CONFERENZA STAMPA AL TERMINE DEL CONSIGLIO MINISTRI

23 ott. – Il debito pubblico italiano si e’ attestato al 133,3% del prodotto interno lordo nel secondo trimestre del 2013, confermandosi il secondo piu’ pesante d’Europa e continuando ad aumentare a ritmi ben superiori rispetto alla media Ue e dell’Eurozona. Lo segnala oggi Eurostat.

L’istituto statistico europeo certifica che l’Italia mantiene il secondo debito pubblico piu’ alto d’Europa dopo quello greco che si attesta al 169,1% del Pil. Il debito italiano e’ inoltre cresciuto nel secondo trimestre di quest’anno di 3 punti percentuali rispetto al trimestre precedente. In tutta l’Ue, si tratta dell’incremento piu’ cospicuo dopo quelli registrati da Cipro (10,8 punti percentuali in piu’), Grecia (+8,6), Slovenia (+7,9) e Portogallo (+3,8). Sia nell’Ue che nell’Eurozona, l’incremento trimestrale e’ stato mediamente intorno a un punto percentuale.

Anche su base annua, il debito italiano segna un incremento cospicuo. Rispetto al secondo trimestre del 2012, nel secondo trimestre del 2013 il debito e’ salito di 7,7 punti percentuali, l’ottavo principale incremento nell’Ue, e a fronte di un aumento medio europea intorno ai 2 punti percentuali.

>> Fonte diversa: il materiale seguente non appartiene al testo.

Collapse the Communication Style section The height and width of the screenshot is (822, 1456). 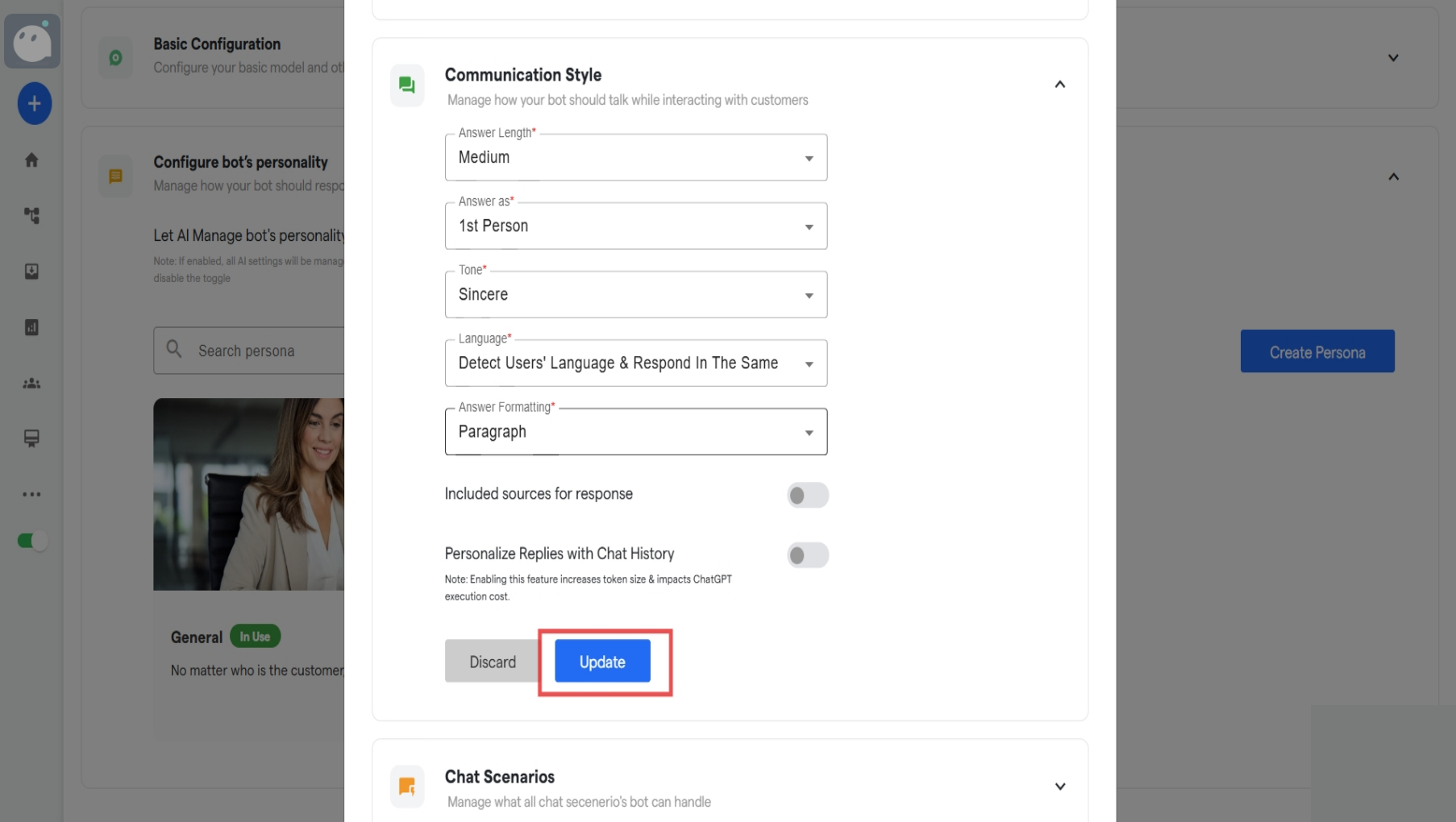(1060, 84)
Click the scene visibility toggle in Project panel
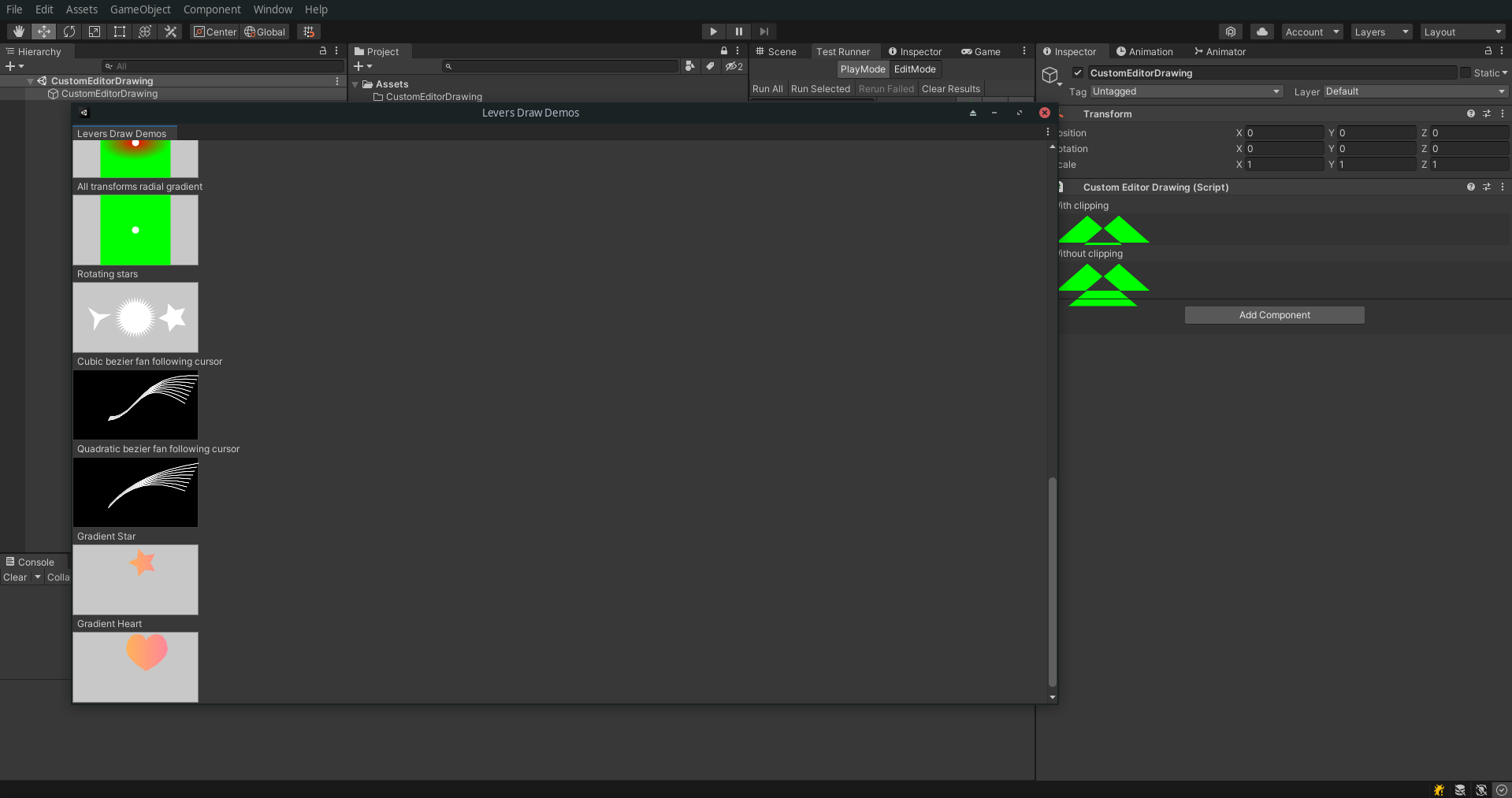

In termini assoluti, l’Italia conferma lo sfondamento della soglia dei 2.000 miliardi di euro di debito. Nel secondo trimestre 2013 si e’ arrivati a 2.076 miliardi, oltre 40 in piu’ rispetto al trimestre precedente. L’Italia si avvicina al debito tedesco che in termini assoluti (2.146 miliardi) e’ il piu’ ampio d’Europa, sebbene in calo e a fronte di un Pil maggiore.